> ASSIGNED TASK:
From the first line to the last, copy the data exactly and drop the pictures.

[Dataset items]
--- START ---
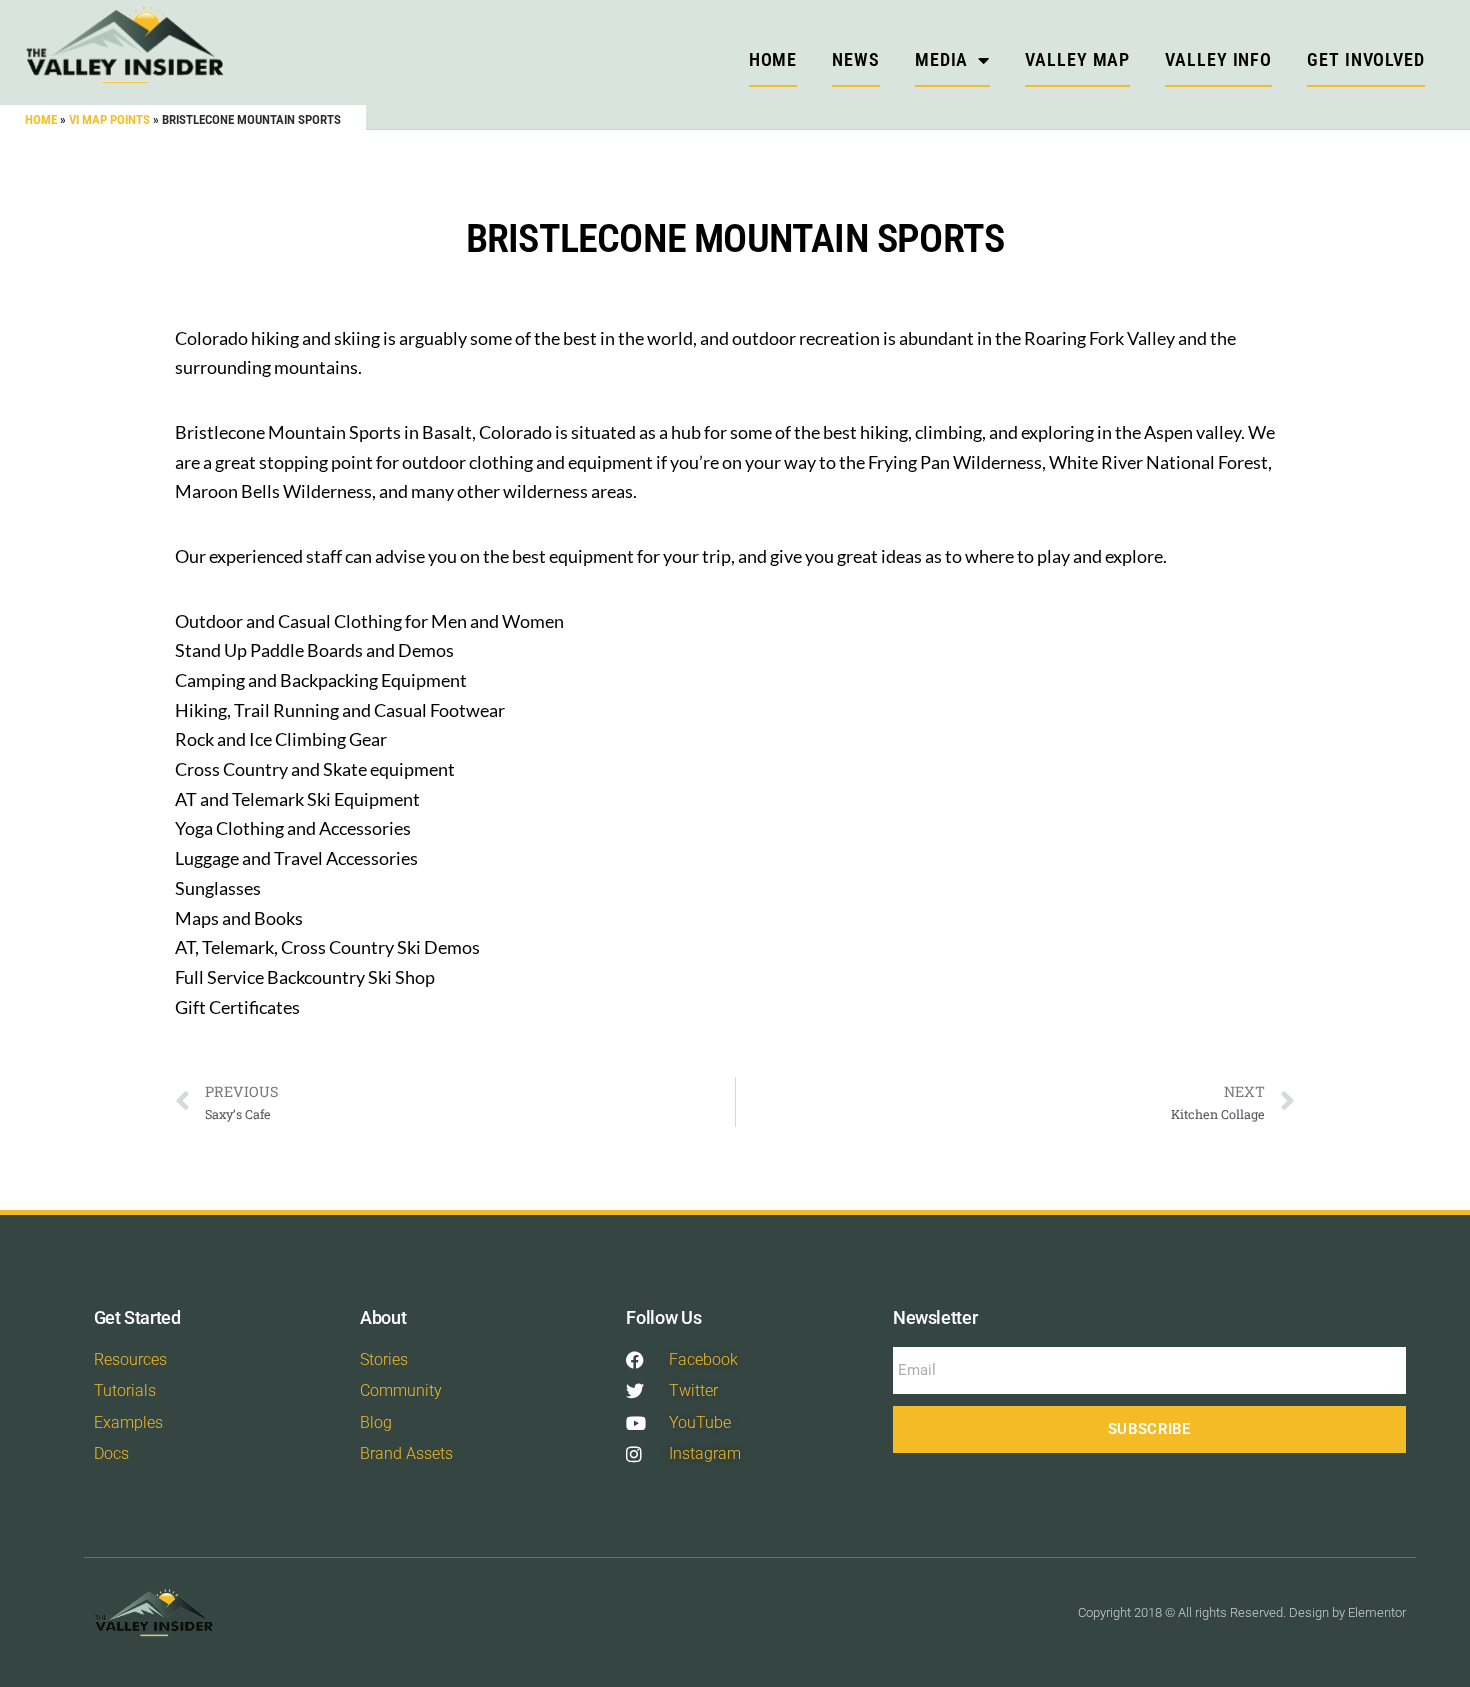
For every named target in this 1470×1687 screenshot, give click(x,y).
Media (942, 59)
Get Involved (1366, 59)
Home (41, 119)
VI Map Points (109, 119)
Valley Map (1077, 59)
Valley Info (1218, 59)
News (856, 59)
--- END ---
> FINISHED EXERCISE:
For every named target in this 1470×1687 screenshot, give click(x,y).
Media (942, 59)
Get Involved (1366, 59)
Home (41, 119)
VI Map Points (109, 119)
Valley Map (1077, 59)
Valley Info (1218, 59)
News (856, 59)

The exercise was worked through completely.